Set task: Can you render the lines from the one with "Given: Zoom in on the scripts area" to the one with "will [1137, 653].", both included, as a numbered list with blank lines omitted?

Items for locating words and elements
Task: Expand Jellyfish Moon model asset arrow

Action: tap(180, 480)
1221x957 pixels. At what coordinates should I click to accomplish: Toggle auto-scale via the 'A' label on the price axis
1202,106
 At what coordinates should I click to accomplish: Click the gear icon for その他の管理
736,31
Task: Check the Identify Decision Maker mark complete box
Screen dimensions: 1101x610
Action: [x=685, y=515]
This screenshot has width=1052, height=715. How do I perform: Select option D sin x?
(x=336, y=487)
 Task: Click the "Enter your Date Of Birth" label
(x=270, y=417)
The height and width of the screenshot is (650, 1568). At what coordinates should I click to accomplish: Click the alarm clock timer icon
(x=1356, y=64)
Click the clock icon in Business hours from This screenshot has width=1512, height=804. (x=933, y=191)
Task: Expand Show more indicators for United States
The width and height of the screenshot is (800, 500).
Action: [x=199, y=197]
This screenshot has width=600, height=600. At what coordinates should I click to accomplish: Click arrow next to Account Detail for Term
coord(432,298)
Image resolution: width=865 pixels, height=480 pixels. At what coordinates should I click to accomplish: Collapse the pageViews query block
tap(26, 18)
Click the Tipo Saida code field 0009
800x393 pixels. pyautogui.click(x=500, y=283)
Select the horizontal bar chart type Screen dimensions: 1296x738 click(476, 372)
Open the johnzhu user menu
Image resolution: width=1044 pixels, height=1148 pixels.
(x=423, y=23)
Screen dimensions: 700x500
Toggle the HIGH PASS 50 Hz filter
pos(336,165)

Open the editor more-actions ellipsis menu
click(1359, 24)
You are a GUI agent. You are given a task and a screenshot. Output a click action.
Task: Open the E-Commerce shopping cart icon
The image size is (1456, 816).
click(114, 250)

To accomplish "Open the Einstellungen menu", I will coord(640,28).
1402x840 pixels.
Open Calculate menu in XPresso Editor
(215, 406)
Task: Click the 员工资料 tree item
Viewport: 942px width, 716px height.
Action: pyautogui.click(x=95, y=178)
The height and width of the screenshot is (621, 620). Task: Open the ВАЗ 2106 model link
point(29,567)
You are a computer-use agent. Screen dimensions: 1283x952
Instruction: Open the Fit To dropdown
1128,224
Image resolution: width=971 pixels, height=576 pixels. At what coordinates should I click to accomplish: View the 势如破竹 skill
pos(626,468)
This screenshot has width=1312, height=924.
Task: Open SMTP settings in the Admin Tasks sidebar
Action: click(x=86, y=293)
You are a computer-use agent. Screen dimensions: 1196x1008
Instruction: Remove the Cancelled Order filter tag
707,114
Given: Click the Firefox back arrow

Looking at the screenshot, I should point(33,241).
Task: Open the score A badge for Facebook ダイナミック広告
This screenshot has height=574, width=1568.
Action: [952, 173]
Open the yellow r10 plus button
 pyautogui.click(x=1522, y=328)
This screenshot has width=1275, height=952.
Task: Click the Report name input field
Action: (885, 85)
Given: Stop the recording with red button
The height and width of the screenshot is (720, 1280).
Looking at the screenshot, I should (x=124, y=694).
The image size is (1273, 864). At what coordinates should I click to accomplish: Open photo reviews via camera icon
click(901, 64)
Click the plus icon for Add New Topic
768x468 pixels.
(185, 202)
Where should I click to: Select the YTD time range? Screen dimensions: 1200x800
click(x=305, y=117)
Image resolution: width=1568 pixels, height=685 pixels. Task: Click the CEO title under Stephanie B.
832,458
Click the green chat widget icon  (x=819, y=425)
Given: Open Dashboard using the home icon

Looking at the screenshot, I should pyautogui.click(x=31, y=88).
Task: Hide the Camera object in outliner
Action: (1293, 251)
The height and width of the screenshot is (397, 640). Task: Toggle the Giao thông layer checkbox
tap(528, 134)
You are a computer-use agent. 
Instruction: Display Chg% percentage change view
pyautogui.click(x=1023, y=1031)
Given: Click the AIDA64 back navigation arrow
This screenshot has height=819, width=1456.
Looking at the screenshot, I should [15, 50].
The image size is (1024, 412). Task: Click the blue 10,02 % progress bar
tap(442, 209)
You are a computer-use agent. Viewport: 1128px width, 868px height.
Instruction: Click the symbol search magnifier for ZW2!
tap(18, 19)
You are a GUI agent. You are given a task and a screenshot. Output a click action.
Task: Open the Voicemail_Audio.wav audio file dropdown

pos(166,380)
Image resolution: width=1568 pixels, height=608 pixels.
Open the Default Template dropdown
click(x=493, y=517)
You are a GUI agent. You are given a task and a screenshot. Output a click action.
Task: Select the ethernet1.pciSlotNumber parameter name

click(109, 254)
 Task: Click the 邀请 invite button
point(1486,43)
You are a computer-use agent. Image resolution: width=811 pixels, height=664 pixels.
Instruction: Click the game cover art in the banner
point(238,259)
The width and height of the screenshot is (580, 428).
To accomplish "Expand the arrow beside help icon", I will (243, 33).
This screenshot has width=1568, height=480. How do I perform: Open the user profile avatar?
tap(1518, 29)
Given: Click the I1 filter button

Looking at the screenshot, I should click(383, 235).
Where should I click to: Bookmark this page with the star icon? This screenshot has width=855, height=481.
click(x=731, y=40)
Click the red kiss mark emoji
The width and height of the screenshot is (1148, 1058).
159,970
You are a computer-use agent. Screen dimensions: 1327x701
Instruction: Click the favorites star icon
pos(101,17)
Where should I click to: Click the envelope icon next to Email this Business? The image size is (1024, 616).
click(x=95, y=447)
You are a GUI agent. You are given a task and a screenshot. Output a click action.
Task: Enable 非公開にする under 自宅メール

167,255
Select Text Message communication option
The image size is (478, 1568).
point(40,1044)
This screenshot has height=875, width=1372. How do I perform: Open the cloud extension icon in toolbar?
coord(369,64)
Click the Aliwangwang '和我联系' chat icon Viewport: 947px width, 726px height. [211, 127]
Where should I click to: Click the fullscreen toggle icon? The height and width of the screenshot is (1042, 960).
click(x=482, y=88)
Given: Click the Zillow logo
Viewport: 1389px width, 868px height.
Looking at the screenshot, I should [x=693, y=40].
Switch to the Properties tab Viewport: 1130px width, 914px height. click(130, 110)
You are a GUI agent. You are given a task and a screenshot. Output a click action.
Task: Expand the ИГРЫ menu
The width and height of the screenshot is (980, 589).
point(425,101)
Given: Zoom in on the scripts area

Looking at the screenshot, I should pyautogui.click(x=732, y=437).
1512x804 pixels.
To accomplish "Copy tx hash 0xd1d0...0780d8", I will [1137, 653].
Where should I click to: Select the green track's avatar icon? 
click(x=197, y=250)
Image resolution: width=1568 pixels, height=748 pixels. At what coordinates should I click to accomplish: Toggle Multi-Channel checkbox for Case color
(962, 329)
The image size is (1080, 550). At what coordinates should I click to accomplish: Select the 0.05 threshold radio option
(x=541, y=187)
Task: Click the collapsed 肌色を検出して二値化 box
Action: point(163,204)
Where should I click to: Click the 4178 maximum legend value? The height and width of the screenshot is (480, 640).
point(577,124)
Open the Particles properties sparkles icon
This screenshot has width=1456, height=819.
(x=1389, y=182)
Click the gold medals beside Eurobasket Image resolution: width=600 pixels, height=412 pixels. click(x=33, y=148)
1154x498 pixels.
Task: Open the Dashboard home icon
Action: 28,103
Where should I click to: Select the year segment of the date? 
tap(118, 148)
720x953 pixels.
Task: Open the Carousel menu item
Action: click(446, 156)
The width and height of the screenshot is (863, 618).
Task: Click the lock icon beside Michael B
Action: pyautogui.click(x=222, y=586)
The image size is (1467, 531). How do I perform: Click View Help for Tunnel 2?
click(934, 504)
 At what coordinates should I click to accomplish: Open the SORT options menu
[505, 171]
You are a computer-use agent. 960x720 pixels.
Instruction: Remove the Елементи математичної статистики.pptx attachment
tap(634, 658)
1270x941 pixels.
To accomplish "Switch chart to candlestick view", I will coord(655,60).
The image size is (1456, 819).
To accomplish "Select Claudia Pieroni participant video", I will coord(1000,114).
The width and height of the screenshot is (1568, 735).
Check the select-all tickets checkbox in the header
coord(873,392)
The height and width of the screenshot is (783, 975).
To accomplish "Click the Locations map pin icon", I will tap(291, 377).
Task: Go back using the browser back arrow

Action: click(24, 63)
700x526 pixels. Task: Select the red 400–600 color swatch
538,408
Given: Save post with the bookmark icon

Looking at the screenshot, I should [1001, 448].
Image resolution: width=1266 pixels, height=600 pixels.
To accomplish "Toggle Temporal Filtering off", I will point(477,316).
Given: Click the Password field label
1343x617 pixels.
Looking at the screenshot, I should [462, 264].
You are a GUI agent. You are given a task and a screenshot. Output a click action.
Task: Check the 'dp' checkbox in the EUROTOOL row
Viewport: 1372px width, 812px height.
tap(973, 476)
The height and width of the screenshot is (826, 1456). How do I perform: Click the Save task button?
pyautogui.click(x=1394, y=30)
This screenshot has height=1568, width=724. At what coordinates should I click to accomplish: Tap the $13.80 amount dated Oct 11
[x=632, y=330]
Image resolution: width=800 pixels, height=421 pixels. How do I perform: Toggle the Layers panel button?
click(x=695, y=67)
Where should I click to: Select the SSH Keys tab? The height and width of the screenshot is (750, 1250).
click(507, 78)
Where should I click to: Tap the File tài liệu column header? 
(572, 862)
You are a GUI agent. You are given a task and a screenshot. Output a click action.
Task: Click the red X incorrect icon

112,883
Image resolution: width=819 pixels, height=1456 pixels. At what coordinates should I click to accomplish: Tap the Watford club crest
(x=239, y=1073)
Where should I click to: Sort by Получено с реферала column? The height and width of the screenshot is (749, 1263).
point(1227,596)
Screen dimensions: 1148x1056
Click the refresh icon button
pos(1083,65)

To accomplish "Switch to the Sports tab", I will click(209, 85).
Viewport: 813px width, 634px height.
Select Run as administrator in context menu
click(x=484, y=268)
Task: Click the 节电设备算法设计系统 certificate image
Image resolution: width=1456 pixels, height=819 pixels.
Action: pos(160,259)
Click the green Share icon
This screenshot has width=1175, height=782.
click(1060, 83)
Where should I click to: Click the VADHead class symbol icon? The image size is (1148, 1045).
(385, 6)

Finished answer:
1. Given: Zoom in on the scripts area
2. Looking at the screenshot, I should pyautogui.click(x=732, y=437).
3. 1512x804 pixels.
4. To accomplish "Copy tx hash 0xd1d0...0780d8", I will [1137, 653].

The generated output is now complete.